Ginny Colling was passionate about the environment before retiring from teaching college communications students. After retiring she trained with Al Gore’s Climate Reality Project and has presented to numerous groups about the climate crisis.

Fifty years ago this week, 20 million people celebrated the first Earth Day.

They came together on April 22, 1970, concerned about how industrialization was damaging our health and the health of the planet. Leaded gas was causing brain damage. Pesticides were killing birds. A massive oil spill had recently devastated the coast of Santa Barbara, California., killing thousands of sea birds, as well as dolphins, seals and sea lions.

The response included the creation of the Environmental Protection Agency in the U.S., legislation protecting endangered species throughout the world, bans on some pesticides.  We learned, and we acted.

In the 1990s the focus of Earth Day grew to include concerns about our climate.

And countries, albeit slowly, have been taking action at all levels. In Canada alone, more than 400 municipalities have declared a climate emergency, including Durham Region, Whitby, Ajax and Peterborough. They’re publicly committing to taking our climate and the natural world into consideration when they make their decisions.

Today we recognize the importance of the services nature provides. Pollinators (bees, butterflies, birds, bats, wasps and many others) are directly responsible for more than 30 per cent of our food, and indirectly contribute to most of it.  Trees remove and store carbon while providing us with oxygen. Forests and wetlands filter water and provide flood protection. Urban parks and forests act as air conditioners, helping counter the heat island effects created by roads and buildings. And they can scrub pollutants from the air.

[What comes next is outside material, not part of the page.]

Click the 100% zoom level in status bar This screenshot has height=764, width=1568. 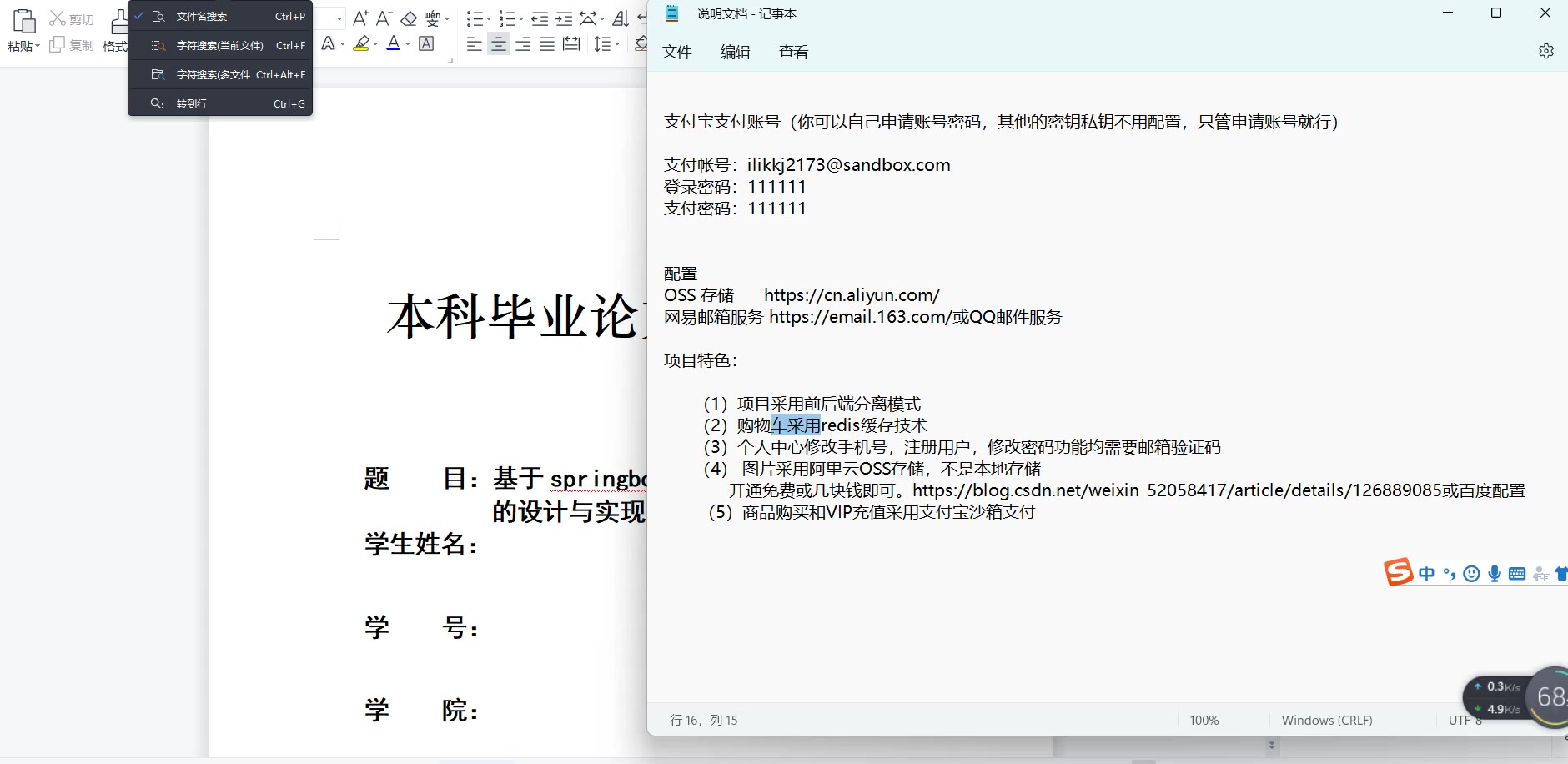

We’re also recognizing that we are consuming far more than the earth can replenish. Last year, by July 29, we had used up all the resources the natural world can replace in a year.  Forty per cent more. We are in a state of overshoot, every year, depleting our forests, soils, fresh water, animals and fish. Canadians are super-consumers and worldwide, we have an economic system that is founded on non-stop economic growth. But the world is sending us a message: change the system.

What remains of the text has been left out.